EXERCISE DETAILS:
Could you copy exactly the line that contains "The width and height of the screenshot is (1568, 761)." and every line after it to the end of the records, and nothing more?

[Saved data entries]
..............................

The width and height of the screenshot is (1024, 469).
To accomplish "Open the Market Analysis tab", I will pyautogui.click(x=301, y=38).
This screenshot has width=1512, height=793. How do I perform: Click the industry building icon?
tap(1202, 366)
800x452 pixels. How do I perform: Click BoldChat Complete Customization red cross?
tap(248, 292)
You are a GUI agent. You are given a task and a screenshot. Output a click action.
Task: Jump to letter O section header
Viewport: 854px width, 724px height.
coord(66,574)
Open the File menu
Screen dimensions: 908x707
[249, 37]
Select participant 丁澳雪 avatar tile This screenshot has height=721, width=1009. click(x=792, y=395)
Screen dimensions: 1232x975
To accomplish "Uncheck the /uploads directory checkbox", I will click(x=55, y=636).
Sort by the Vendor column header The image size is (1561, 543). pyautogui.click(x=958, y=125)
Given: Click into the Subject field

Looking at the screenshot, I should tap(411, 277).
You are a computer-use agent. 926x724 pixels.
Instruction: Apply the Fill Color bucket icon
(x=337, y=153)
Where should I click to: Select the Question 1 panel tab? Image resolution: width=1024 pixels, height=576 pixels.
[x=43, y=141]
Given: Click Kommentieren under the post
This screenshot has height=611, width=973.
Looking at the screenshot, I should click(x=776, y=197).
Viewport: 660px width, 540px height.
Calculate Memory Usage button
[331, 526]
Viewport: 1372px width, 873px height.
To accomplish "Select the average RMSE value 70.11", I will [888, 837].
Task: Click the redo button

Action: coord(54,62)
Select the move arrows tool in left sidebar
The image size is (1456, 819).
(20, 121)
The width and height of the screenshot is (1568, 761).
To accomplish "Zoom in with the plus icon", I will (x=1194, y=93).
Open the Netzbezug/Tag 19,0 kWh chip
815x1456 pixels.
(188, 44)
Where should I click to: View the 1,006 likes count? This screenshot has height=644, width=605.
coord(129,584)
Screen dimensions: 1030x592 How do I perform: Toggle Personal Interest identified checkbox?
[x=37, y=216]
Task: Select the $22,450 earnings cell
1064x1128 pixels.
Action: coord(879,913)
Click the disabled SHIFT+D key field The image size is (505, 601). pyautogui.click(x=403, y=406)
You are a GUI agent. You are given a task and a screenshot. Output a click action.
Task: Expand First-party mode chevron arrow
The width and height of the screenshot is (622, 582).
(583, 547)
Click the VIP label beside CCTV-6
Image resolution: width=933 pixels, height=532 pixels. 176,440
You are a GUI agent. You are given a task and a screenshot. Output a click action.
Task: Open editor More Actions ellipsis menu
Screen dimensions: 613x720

..............................

TASK ANSWER:
The width and height of the screenshot is (1568, 761).
To accomplish "Zoom in with the plus icon", I will (x=1194, y=93).
Open the Netzbezug/Tag 19,0 kWh chip
815x1456 pixels.
(188, 44)
Where should I click to: View the 1,006 likes count? This screenshot has height=644, width=605.
coord(129,584)
Screen dimensions: 1030x592 How do I perform: Toggle Personal Interest identified checkbox?
[x=37, y=216]
Task: Select the $22,450 earnings cell
1064x1128 pixels.
Action: coord(879,913)
Click the disabled SHIFT+D key field The image size is (505, 601). pyautogui.click(x=403, y=406)
You are a GUI agent. You are given a task and a screenshot. Output a click action.
Task: Expand First-party mode chevron arrow
The width and height of the screenshot is (622, 582).
(583, 547)
Click the VIP label beside CCTV-6
Image resolution: width=933 pixels, height=532 pixels. 176,440
You are a GUI agent. You are given a task and a screenshot. Output a click action.
Task: Open editor More Actions ellipsis menu
Screen dimensions: 613x720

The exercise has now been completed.